**Task instructions**
All records below must be retyped exactly.

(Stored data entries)
BEGIN

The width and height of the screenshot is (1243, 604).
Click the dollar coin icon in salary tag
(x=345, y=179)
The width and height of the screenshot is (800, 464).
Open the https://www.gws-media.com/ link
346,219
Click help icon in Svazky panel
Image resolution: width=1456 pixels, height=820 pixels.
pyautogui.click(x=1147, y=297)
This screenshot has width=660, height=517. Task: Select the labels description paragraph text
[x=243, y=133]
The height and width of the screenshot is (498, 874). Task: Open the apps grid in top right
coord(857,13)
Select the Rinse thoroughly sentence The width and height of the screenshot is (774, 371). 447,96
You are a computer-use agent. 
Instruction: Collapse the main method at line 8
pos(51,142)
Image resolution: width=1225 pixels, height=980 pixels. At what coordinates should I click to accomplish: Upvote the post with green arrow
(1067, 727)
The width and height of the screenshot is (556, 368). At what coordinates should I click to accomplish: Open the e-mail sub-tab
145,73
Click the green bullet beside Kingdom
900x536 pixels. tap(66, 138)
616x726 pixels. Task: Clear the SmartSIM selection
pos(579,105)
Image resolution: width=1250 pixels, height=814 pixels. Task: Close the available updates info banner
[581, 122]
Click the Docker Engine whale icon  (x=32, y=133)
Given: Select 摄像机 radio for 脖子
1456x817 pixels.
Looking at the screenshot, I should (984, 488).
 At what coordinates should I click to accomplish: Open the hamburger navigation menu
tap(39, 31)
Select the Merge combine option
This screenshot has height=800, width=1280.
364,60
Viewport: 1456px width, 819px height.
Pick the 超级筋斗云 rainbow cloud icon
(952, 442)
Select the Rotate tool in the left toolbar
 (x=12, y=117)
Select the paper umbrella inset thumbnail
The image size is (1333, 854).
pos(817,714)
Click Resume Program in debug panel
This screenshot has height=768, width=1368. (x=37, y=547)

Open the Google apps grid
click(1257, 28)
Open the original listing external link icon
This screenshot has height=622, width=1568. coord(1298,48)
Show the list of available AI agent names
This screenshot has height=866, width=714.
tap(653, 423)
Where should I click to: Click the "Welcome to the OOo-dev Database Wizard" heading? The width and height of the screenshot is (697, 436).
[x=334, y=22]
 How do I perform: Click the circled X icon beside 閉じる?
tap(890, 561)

END

**Response below**
The width and height of the screenshot is (1243, 604).
Click the dollar coin icon in salary tag
(x=345, y=179)
The width and height of the screenshot is (800, 464).
Open the https://www.gws-media.com/ link
346,219
Click help icon in Svazky panel
Image resolution: width=1456 pixels, height=820 pixels.
pyautogui.click(x=1147, y=297)
This screenshot has width=660, height=517. Task: Select the labels description paragraph text
[x=243, y=133]
The height and width of the screenshot is (498, 874). Task: Open the apps grid in top right
coord(857,13)
Select the Rinse thoroughly sentence The width and height of the screenshot is (774, 371). 447,96
You are a computer-use agent. 
Instruction: Collapse the main method at line 8
pos(51,142)
Image resolution: width=1225 pixels, height=980 pixels. At what coordinates should I click to accomplish: Upvote the post with green arrow
(1067, 727)
The width and height of the screenshot is (556, 368). At what coordinates should I click to accomplish: Open the e-mail sub-tab
145,73
Click the green bullet beside Kingdom
900x536 pixels. tap(66, 138)
616x726 pixels. Task: Clear the SmartSIM selection
pos(579,105)
Image resolution: width=1250 pixels, height=814 pixels. Task: Close the available updates info banner
[581, 122]
Click the Docker Engine whale icon  (x=32, y=133)
Given: Select 摄像机 radio for 脖子
1456x817 pixels.
Looking at the screenshot, I should (984, 488).
 At what coordinates should I click to accomplish: Open the hamburger navigation menu
tap(39, 31)
Select the Merge combine option
This screenshot has height=800, width=1280.
364,60
Viewport: 1456px width, 819px height.
Pick the 超级筋斗云 rainbow cloud icon
(952, 442)
Select the Rotate tool in the left toolbar
 (x=12, y=117)
Select the paper umbrella inset thumbnail
The image size is (1333, 854).
pos(817,714)
Click Resume Program in debug panel
This screenshot has height=768, width=1368. (x=37, y=547)

Open the Google apps grid
click(1257, 28)
Open the original listing external link icon
This screenshot has height=622, width=1568. coord(1298,48)
Show the list of available AI agent names
This screenshot has height=866, width=714.
tap(653, 423)
Where should I click to: Click the "Welcome to the OOo-dev Database Wizard" heading? The width and height of the screenshot is (697, 436).
[x=334, y=22]
 How do I perform: Click the circled X icon beside 閉じる?
tap(890, 561)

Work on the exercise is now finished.